An Atheist in the Foxhole
Joe Muto
Dutton Books, 336pp, $26.95

Fox News, launched by the former Nixon strategist Roger Ailes in 1996, now boasts a larger audience than its two closest competitors – MSNBC and CNN – combined. It is also astonishingly partisan. Switch on during prime time and you see commentators raging on issues straight out of the Tea Party playbook: mainly, the evils of big government and the Obama administration.

A self-described liberal and an Obama supporter, Joe Muto joined Fox in 2004 as a production assistant, responsible for minor tasks such as running scripts and organising footage for broadcast. By the time he was outed as an insider for Gawker last year, he was an associate producer on The O’Reilly Factor, the prime-time vehicle for Fox’s biggest alpha dog and the highest-rated show in US cable news.

Muto writes with an engagingly light touch and the book is an amusing account of a kid from Ohio with dreams of New York, making his way to the big city, determined to get a job in media any way he can. He neatly avoids the lure of relentless smugness that Toby Young falls victim to in How to Lose Friends & Alienate People and often wrestles with the morality of the company and his place within it.

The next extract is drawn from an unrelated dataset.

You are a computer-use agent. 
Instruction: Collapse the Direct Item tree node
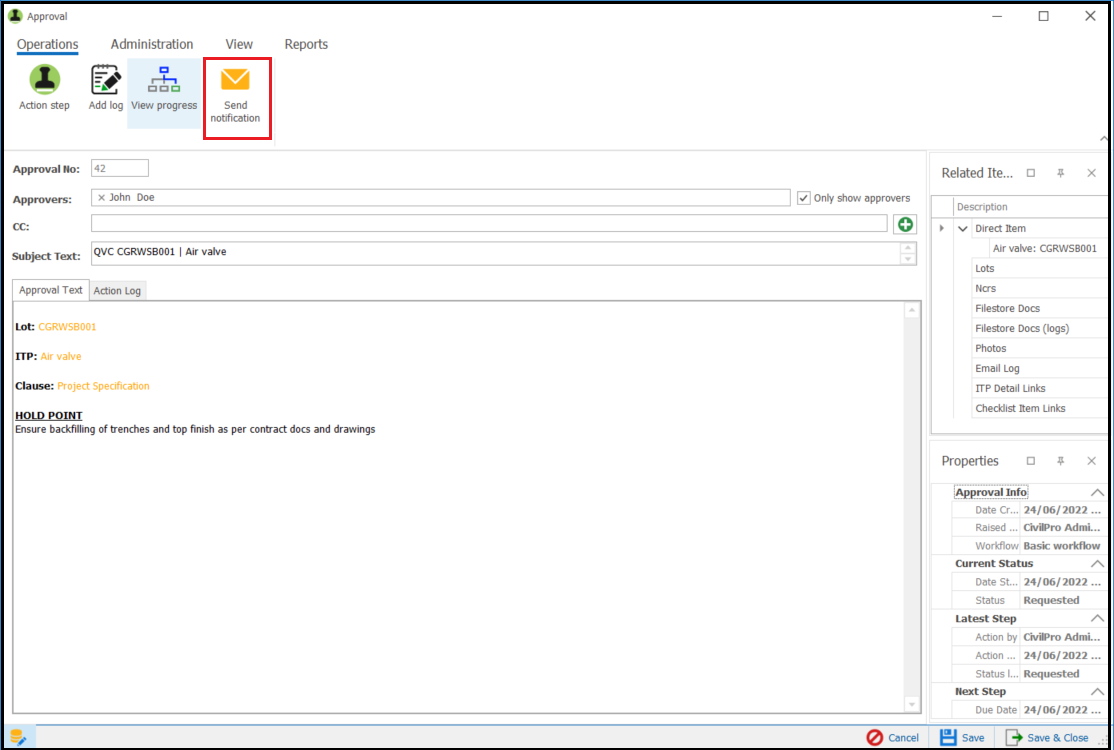(x=963, y=229)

Foxhole is a lot of fun but the whimsy doesn’t hide that the book is somewhat light on revelation. When Muto points out the rank hypocrisy of Fox’s “fair and balanced” slogan, he isn’t surprising anybody. Jon Stewart, on The Daily Show, skewers its contradictions on a regular basis. It isn’t shocking to learn that network personalities such as Megyn Kelly adopt “a highly aggressive arch-conservative persona” to advance their careers or that producers don’t allow many jokes at George W Bush’s expense to air. One anecdote, hyped by Muto as “both the apex and the nadir of my post-crime show drinking career”, ends anticlimactically with two unnamed producers getting caught smoking a joint.

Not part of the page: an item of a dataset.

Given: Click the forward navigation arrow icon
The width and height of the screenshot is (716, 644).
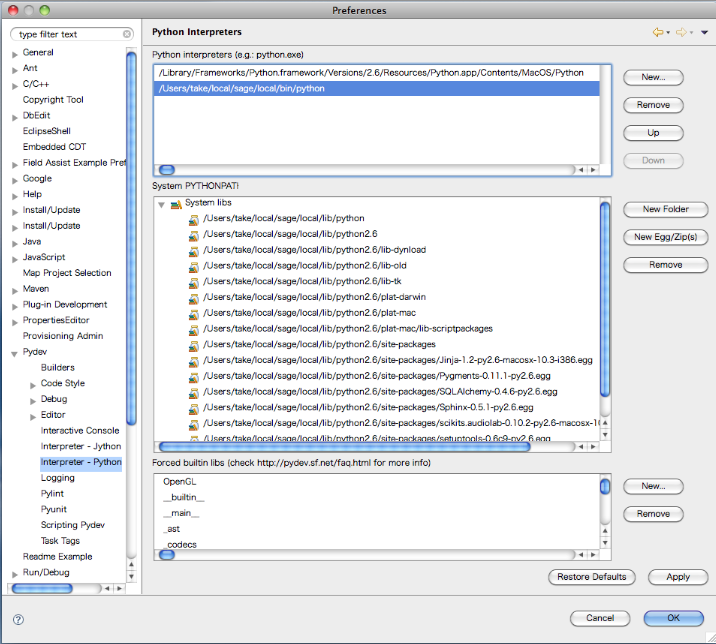Looking at the screenshot, I should [681, 33].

Muto’s insider perspective only becomes useful halfway through, when he arrives at The O’Reilly Factor. Anecdotes follow (he describes O’Reilly asking his staff what “teabagging” is, for example). Nonetheless, in May, Muto pleaded guilty in a Manhattan court to misdemeanor charges and agreed to pay a $6,000 fine and serve 200 hours of community service.

In a year when the Guardian’s NSA leaks are destabilising the US security establishment, Muto’s theft of a couple of behind-thescenes videos seems pretty mild. He spends almost as much time praising his former colleagues as he does condemning them: the most resounding revelation is that he admires and even likes O’Reilly.

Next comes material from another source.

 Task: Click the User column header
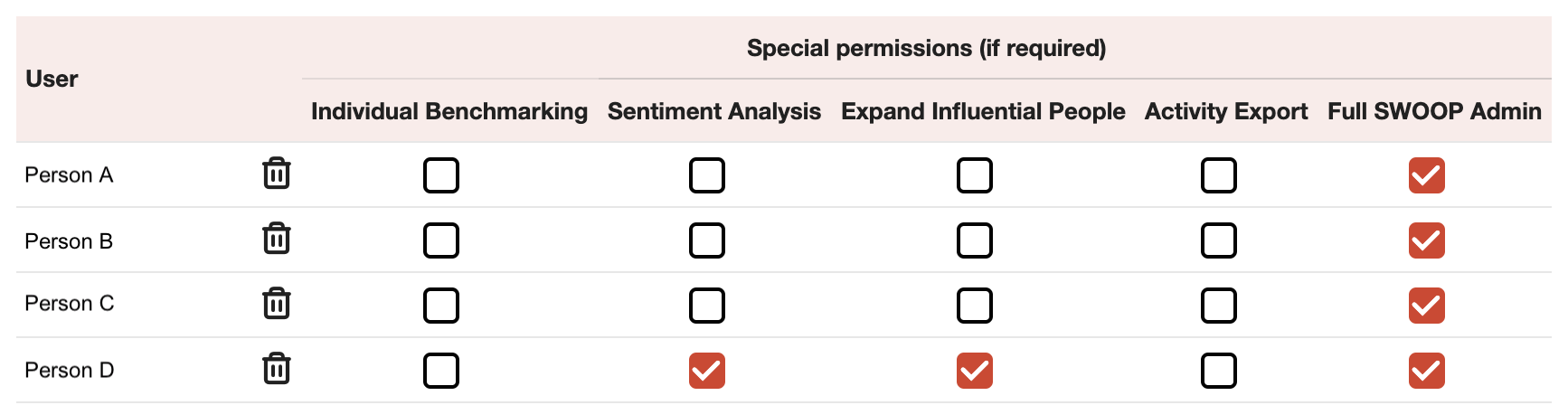(x=52, y=80)
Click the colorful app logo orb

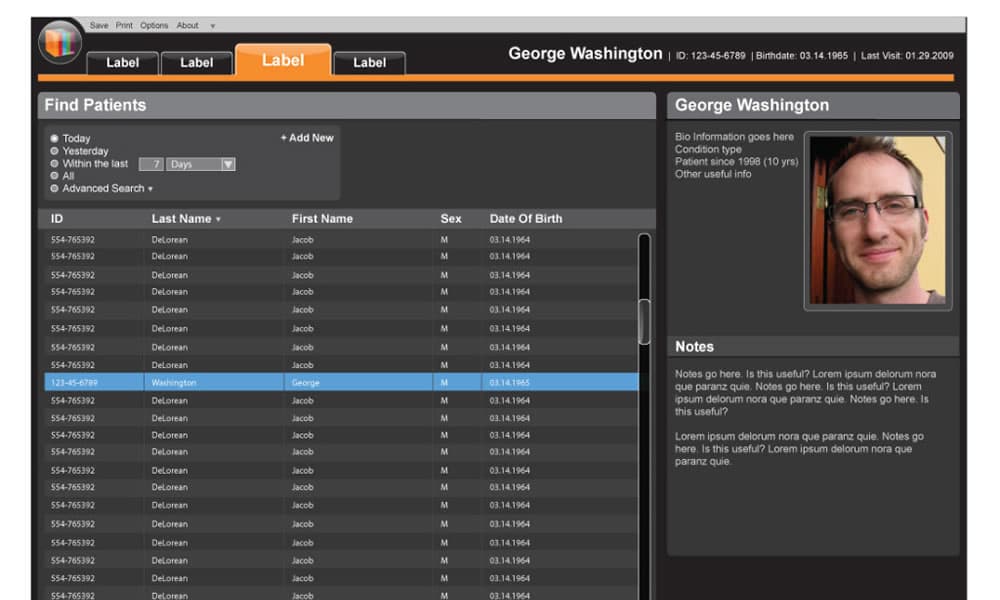pos(60,42)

“What separates Bill from the hacks like Hannity,” he writes, “is that he’s not an ideologue. Sure, he’s ideological . . . but Bill, I would argue, is more intellectually honest. He’ll admit he’s wrong . . . It’s more than a lot of other people at Fox would do.”

Where Muto shines is in his vivid descriptions of day-to-day life at Fox; exhilaration at being the first to break a news story, even by 30 seconds; going to football games with the teetotal O’Reilly; or how it feels to stage an on-camera “gotcha” moment.

As his brief and undistinguished 36-hour career as a whistleblower shows, Muto isn’t in the revelation game. His book gives an insight not into the dark and sinister conspiracy that may or may not be at work behind the scenes at Fox News but into the lives of its people: some hard-working, some lazy, some ideological, some pragmatic, some sinister – but most endearingly human.

Bill O'Reilly opposite Jon Stewart. Muto's insider status becomes useful when discussing his time working on The O'Reilly Factor. Photograph: Getty Images.

Nicky Woolf is a writer for the Guardian based in the US. He tweets @NickyWoolf.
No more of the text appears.